Newtonian fluid is ideal for lubrication purposes because the viscosity of this fluid remains as a function of the shear. Besides, the heat and mass transfer are an important study area in fluid dynamics due to its vast applications in industrial processes. The heat-mass transfer can be defined as the Soret and Dufour effect, which implemented in many industrial applications such as in chemical engineering and geosciences field. In addition, the fluid flow over an extending/compressing sheet has significant industrial applications such as the cooling of continuous strips, glass fibre production, the extrusion of plastic sheets from a die, etc. As a response, this study aims to investigate the impacts of Soret and Dufour parameters on the Newtonian fluid flow over an inclined stretching/shrinking sheet. The methodology of this mathematical model are stated as follow: 1) the transformation of partial differential equations (PDEs) to the ordinary differential equations (ODEs), and 2) The ODEs are solved using bvp4c solver in MATLAB software.
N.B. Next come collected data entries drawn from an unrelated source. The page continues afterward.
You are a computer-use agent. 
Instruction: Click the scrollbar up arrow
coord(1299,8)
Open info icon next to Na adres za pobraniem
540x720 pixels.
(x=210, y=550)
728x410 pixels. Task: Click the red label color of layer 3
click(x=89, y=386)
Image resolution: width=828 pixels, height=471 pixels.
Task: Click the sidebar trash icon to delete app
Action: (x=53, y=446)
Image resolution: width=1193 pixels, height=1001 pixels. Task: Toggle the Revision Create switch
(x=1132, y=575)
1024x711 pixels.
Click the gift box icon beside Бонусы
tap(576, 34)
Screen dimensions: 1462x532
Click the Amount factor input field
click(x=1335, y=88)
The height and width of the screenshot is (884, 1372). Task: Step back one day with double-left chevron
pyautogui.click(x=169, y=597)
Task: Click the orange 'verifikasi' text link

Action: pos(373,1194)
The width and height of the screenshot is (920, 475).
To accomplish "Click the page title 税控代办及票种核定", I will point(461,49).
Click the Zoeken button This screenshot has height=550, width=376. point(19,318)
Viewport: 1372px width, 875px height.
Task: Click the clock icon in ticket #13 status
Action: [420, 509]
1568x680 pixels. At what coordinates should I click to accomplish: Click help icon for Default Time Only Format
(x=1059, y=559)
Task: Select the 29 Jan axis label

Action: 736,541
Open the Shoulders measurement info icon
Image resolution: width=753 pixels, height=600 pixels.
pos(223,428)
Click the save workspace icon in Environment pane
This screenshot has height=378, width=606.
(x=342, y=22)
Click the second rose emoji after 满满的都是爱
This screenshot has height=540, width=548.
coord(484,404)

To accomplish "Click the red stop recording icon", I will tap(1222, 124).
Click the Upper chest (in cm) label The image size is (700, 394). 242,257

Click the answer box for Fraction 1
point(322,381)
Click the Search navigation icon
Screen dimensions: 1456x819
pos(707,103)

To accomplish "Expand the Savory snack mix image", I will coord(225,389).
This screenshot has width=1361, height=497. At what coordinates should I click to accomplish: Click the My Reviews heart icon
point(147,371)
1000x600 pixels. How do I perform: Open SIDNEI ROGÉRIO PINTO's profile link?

The bvp4c solver is a MATLAB program directory that solves general form and multi-point boundary layer problems. The main sections of bvp4c are: 1) The solution of the ODEs, 2) The related boundary conditions that can produce the expected results, and 3) An initial guess to run the bvp4c solver. As a result, the numerical and graphical results show that the Soret effect increases the concentration profile whereas decreases the temperature profile. The vice versa occurrence is true for Dufour effect. The convective mass transfer caused by a temperature gradient is known as thermal-diffusion (Soret) effect. The convective heat transfer produced by concentration differences is known as diffusion-thermo (Dufour) effect. However, since the process of heat and mass transfers are related to each other, the Soret and Dufour effects are able to influence both of this process simultaneously. In conclusion, the convective heat transfer is enhanced by increasing Soret and Dufour number while the convective mass transfer is declined by increasing the two numbers.